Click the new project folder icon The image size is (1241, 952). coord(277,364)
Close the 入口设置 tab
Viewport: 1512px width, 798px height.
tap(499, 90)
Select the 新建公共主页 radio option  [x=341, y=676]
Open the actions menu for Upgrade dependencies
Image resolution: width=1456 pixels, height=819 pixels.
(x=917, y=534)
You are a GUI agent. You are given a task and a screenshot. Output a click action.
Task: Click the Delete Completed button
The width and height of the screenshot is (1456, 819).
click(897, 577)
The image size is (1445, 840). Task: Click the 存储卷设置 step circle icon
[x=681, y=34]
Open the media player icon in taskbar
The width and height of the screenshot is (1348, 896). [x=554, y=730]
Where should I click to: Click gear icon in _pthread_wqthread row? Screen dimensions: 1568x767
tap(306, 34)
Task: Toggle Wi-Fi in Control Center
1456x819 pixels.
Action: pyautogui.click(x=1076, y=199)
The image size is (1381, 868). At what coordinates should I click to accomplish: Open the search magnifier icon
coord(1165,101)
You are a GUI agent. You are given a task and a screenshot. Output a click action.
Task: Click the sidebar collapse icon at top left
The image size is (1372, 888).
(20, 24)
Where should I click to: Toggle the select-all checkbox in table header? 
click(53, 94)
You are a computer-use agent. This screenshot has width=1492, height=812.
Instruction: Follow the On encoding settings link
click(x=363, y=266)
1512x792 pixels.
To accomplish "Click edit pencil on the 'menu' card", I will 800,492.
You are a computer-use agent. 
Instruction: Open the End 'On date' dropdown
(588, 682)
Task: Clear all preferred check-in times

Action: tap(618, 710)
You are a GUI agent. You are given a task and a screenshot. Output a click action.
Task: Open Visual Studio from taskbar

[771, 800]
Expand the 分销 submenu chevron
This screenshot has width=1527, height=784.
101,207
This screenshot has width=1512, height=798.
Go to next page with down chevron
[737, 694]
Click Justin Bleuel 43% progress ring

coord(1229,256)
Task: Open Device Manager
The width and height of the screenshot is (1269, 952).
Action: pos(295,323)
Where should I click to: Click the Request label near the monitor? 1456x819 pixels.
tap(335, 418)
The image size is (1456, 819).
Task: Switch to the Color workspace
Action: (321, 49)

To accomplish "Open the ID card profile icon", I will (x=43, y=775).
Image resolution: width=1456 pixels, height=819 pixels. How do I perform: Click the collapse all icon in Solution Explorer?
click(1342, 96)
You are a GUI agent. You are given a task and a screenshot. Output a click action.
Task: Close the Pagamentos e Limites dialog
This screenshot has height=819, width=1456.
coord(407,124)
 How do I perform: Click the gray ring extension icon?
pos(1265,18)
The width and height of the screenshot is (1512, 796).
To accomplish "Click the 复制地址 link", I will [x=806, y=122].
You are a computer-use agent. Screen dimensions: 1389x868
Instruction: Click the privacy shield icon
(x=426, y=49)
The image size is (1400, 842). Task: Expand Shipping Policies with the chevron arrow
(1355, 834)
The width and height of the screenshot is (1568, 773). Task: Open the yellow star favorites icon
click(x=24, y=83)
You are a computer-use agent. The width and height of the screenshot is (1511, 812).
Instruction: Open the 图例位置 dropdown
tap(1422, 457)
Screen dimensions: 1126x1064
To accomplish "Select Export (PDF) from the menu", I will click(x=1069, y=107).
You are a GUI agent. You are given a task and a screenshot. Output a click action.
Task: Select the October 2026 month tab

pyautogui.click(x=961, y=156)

++++

(What the task asks):
In which lines of the material above does the string "computer" occur? Copy them all.

(Exercise result):
You are a computer-use agent. This screenshot has width=1492, height=812.
You are a computer-use agent. 
You are a computer-use agent. Screen dimensions: 1389x868
You are a computer-use agent. The width and height of the screenshot is (1511, 812).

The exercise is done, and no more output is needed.